Scan the entries below and state how many lines contain "This". No other output.

Collected data

__________________________________________________

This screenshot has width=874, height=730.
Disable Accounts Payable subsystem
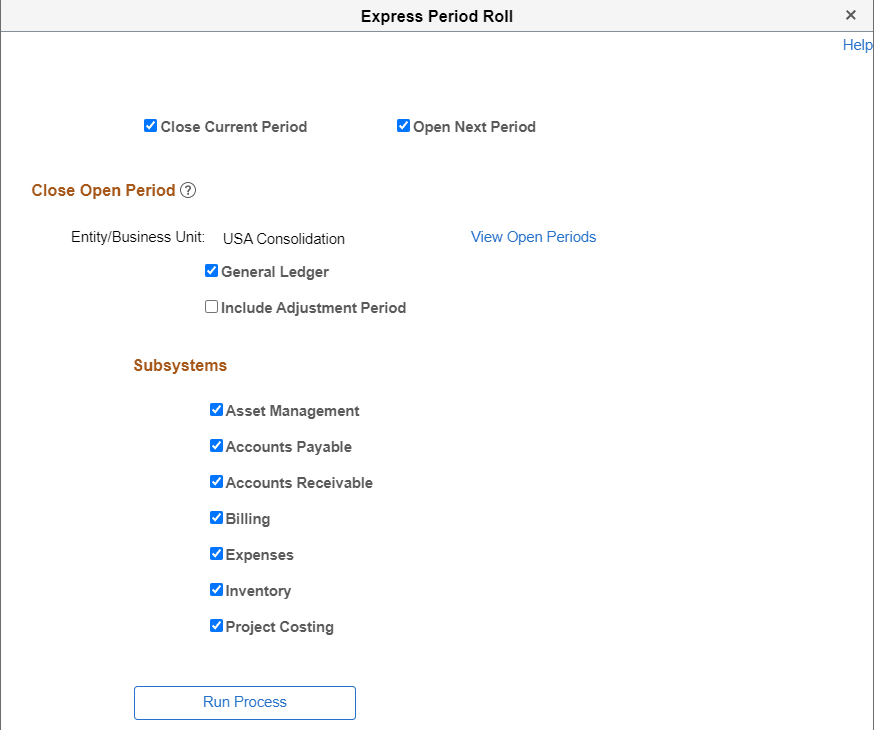pos(216,445)
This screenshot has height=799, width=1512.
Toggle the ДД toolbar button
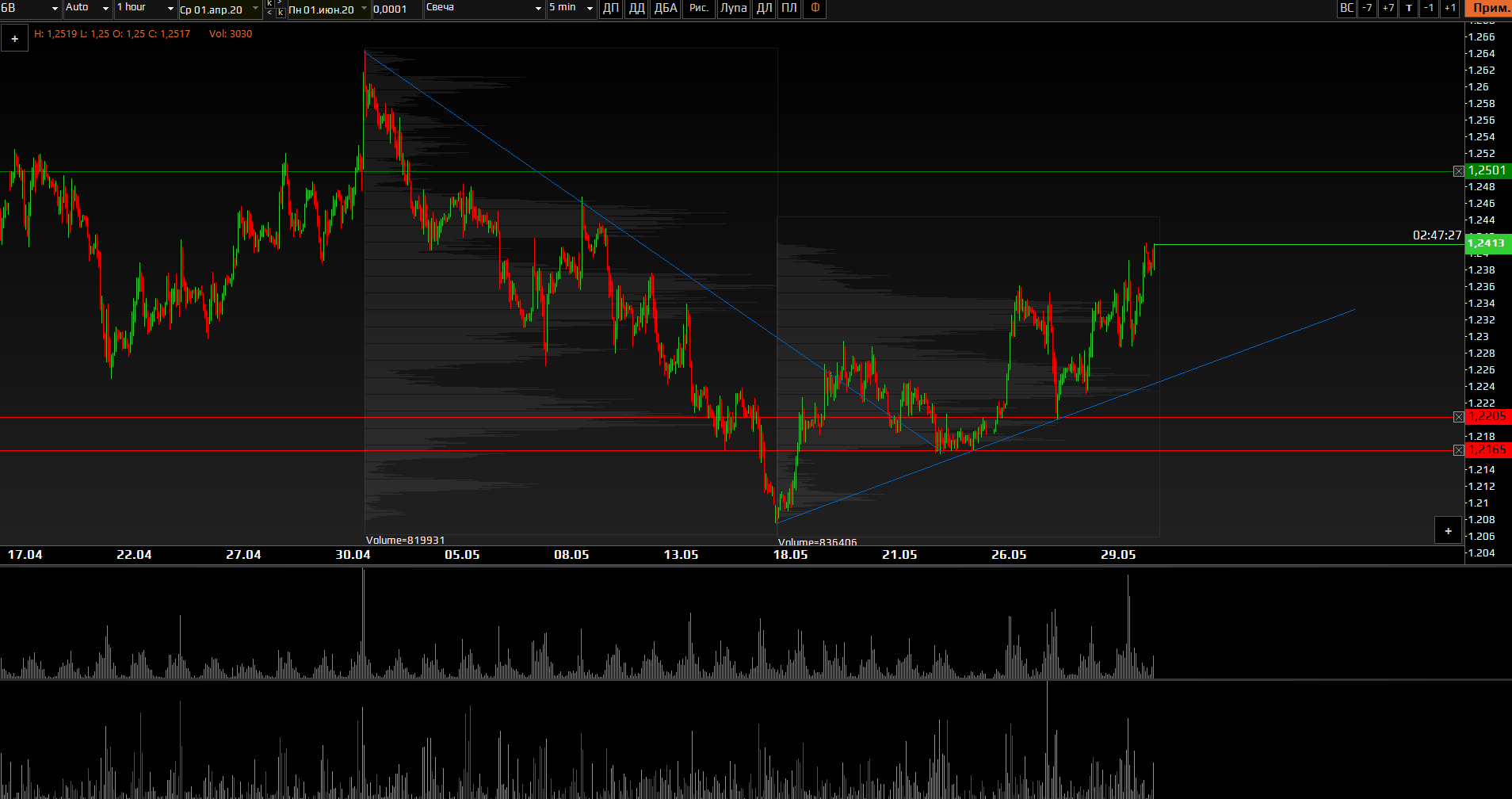tap(636, 9)
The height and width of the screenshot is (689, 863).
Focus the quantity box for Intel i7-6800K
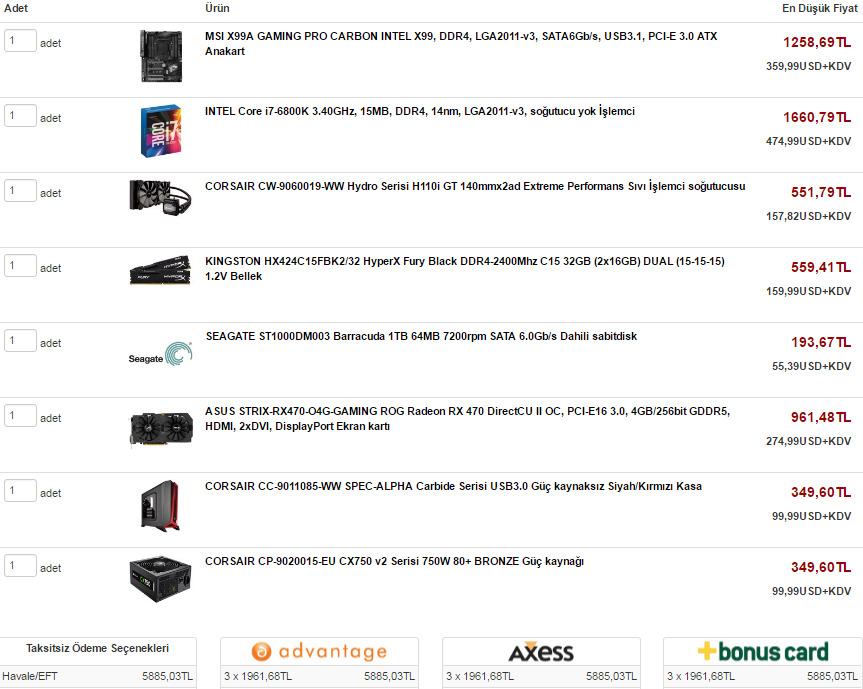click(x=20, y=116)
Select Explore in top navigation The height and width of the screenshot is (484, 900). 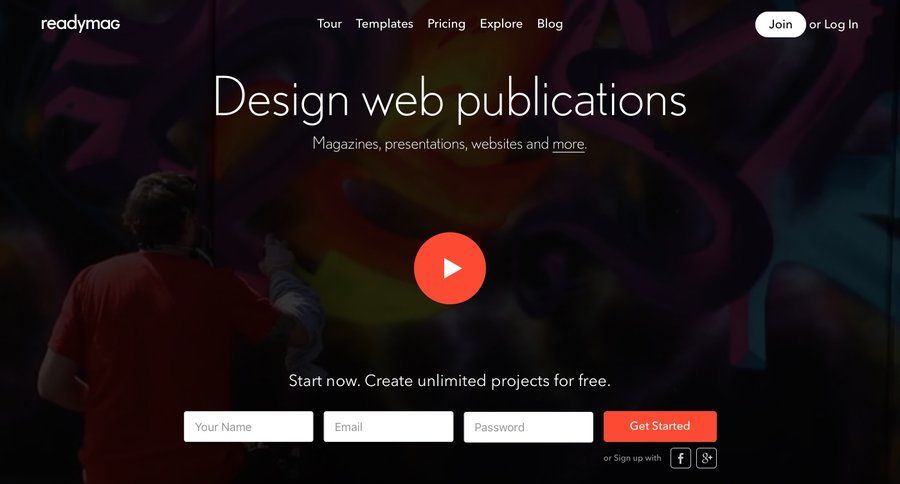click(501, 24)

__________________________________________________

Final answer: 2